Alistair Campbell's diaries released
Updated on 09 July 2007
Alastair Campbell has published his long-awaited diaries - billed as the inside story on the Blair years.
The weighty tome runs to some 350,000 words - a mere fraction of the two and a half million in the full, unedited version. But after the inevitable hype - has Mr Campbell revealed anything we didn't know?
You've heard the spin, you've seen the policies - now read the book.
Today, you get to see some of the diaries - under about 15% of them, the rest is under lock and key.
Some of it, the civil service said was too sensitive to publish, a lot Alastair Campbell has censored himself.
The bits you'd really like to read - about Iraq, about Gordon brown - remain locked in a safe.
Gordon Brown's is described as thunderous, a regular nightmare at reshuffle time, but you have to dig deep to find out much new.

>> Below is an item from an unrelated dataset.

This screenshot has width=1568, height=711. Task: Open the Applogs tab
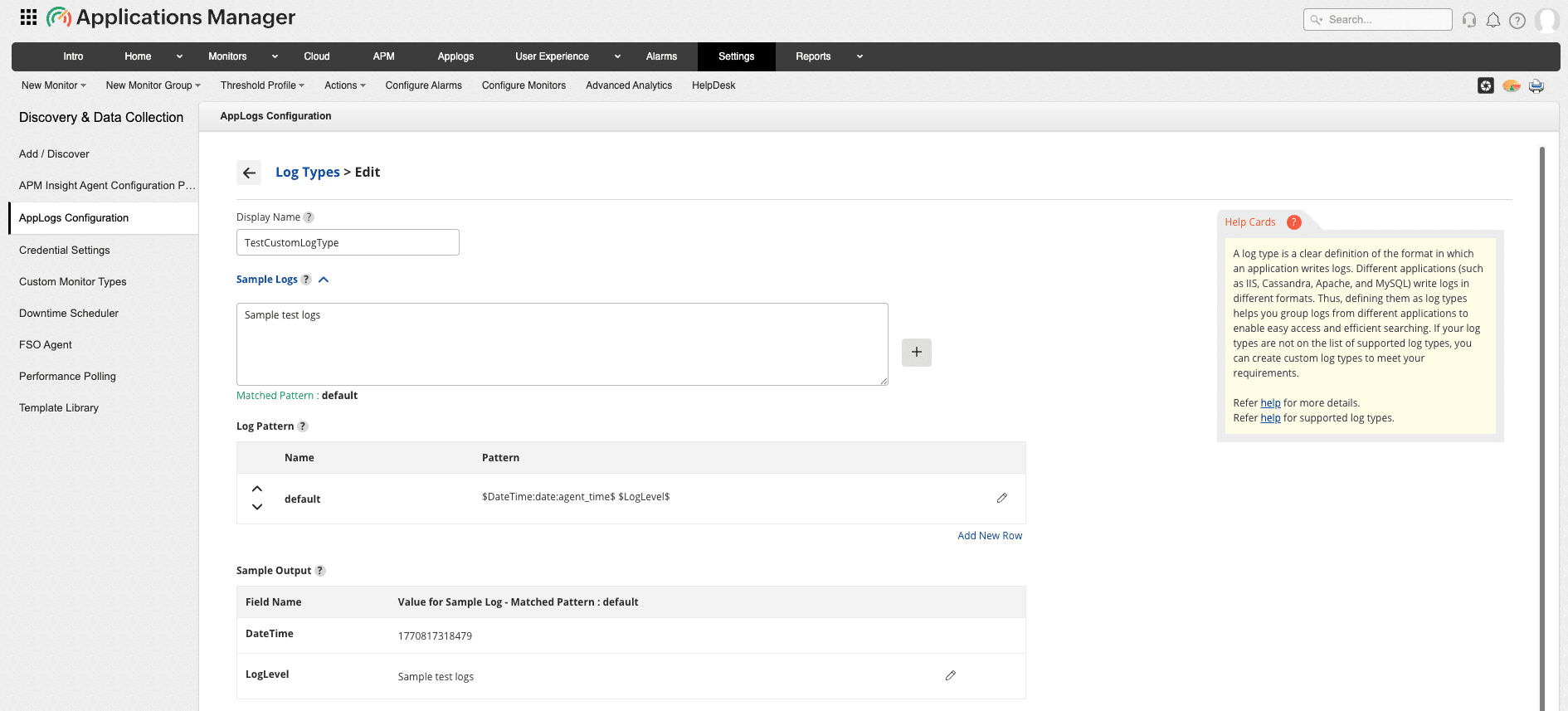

There's a mention that in November 1997 Alastair Campbell talked to Gordon Brown about the Formula One boss Bernie Ecclestone's £1m donation to the Labour Party, some three days before Gordon Brown denied any knowledge of the donation.
In January 2000, Blair announced a health spending target - Gordon Brown was furious said Mr Blair had stolen his main Budget announcement.
'We both reckoned Bush had been quite a lad in his youth, both on the booze and the birds front'Alistair Campbell
Crawford Texas summit
Many believe that the The Crawford Texas summit - a year before the Iraq war began - was when Mr Blair committed British forces. Alastair Campbell's diaries give no clue as to what was agreed but do reveal this exchange between Mr Blair and Mr Campbell.
Campbell said: "We both reckoned Bush had been quite a lad in his youth, both on the booze and the birds front."
The world's first glimpse of Alastair Campbell's diaries came four years ago at the Hutton Inquiry into the death of the govt scientist David Kelly.
The judge Lord Hutton was told Mr Campbell had kept a diary and said he wanted to see it. Extracts were read out in the high court.
Satirists have always portrayed Alastair Campbell as the man who pulled Tony Blair's strings, when Mr Campbell caught Rory Bremner's show he wrote in his diary: ".. it was uncanny how he got some of my mannerisms, and the nature of some of the exchanges between me and Tony Blair."